Dizem psicólogos e outros estudiosos da mente
humana, que esquecemos as coisas boas que nos acontecem vida
afora e lembramos só dos traumas pessoais. Deve ser verdade,
porque maus eventos são registrados a ferro e fogo em nosso
cérebro, os bons se vão como neblina de outono.
Trago em minha memória acontecimento infernal que se deu
quando ainda tinha doze ou treze anos. Morava em Chapéu
D’Uvas, (casa da foto), na insegurança da minha
adolescência, quando chegou meu tio Jovelino (Jove),
com uma boiada do sertão de Divino de Ubá.
Com ele veio seu cachorro, Lobo, que tomava
conta ferozmente de sua alimária. Ai de quem chegasse
perto... E se meu tio dissesse “Inimigo aí!” Lobo pulava no
atrevido e o mordia implacavelmente. Por isso, ninguém
ousava aproximar da mula, onde quer que ela
estivesse amarrada ou solta,mesmo porque a besta (ver foto
dos três) era ensinada. Podia ser liberada do cabresto, que
permanecia quieta, até que meu tio a cavalgasse outra vez.
|
Pois bem, tio Jove vendeu a boiada ao dono da
fazenda Sesmaria, próxima de minha casa e ficou um ou dois
dias. Ele empreitou, com seu Zequinha, para amansar umas dez
mulas. O tio era famoso amansador e ferrador de burro bravo.

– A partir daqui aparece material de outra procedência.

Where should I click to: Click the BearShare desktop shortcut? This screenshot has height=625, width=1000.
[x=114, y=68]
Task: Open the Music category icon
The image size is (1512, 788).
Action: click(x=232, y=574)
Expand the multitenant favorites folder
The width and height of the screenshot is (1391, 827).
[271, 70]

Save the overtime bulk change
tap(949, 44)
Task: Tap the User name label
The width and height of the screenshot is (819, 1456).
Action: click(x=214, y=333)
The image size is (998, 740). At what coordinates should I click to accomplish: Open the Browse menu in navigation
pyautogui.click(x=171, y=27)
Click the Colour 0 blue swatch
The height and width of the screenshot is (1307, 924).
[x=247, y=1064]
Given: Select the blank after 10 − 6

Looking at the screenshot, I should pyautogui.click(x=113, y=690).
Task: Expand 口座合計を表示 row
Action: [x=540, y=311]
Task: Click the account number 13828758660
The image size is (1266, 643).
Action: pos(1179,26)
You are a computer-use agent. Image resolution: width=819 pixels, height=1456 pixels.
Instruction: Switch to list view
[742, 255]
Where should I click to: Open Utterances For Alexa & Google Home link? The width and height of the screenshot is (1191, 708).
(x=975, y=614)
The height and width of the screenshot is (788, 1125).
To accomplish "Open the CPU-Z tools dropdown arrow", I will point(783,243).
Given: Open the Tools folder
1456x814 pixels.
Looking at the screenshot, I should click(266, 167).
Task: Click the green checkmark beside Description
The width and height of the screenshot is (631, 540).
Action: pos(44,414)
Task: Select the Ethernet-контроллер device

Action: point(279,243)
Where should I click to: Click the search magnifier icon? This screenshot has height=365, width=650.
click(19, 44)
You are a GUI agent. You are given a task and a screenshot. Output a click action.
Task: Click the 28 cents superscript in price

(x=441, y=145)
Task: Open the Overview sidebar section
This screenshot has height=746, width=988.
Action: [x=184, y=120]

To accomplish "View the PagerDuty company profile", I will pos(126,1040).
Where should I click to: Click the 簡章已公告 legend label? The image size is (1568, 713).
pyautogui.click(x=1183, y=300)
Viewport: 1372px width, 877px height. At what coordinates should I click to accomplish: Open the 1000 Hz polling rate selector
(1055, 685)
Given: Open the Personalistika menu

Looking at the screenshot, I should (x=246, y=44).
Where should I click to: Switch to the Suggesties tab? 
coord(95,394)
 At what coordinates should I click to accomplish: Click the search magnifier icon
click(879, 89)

Ele era petulengro no idioma romani ou dos ciganos.
Meu tio buscou os animais e dispôs a partir para sua terra.
Ele deixaria, por ora, as bestas no sítio do Azevedo,
arrendado ao meu pai. O velho Minga, meu pai, pediu a meu
tio Jove que levasse também até o referido sítio, algumas
vacas e bezerrinhos. Indicou-me para ajudá-lo nesta
travessia. O cachorro Lobo ficaria em casa, porque a partir
de Benfica, meu tio pegaria ônibus até Juiz de Fora e de lá
o trem da RMV, ramal Leopoldina.
Em manhã de sol quente sem nuvens, saímos para cumprir
jornada de uns oito quilômetros. Assim que atravessássemos o
arraial Lobo voltaria com o ajudante. Tudo bem até que
cruzamos a linha férrea. Continuamos a caminhada pela
estrada que margeava a ferrovia. Para nossa desgraça, a
locomotiva de um trem de carga bebia água, para encarar a
serra da Mantiqueira, na caixa d'água (veja foto). Quando
estávamos na altura da igreja de são José, a máquina saciou
sua sede, e o ajudante ou foguista retirou a imensa
mangueira do tender e jogou-a de volta ao seu cabide. O
maquinista avisou da partida, puxando a corda do apito:
Piauííííííí. E acelerou. À primeira golfada de vapor, nossos
animais apavoraram e deram meia-volta. Correria, gritos,
assovios, cachorros latindo. Disparada em sentido contrário
ao que queríamos. Esporeei meu cavalo e voltei também,
tentando contê-los. Não consegui, eles eram tão mais velozes
do que o meu. Volte Ferrute, volte! Clamava meu tio. Não
obedeci, havia magnetismo no ar. Moradores às janelas não
entendiam o que se passava.. Meu Deus! E o trem acelerando
mais e mais. Era a corrida da morte. Que poderia acontecer?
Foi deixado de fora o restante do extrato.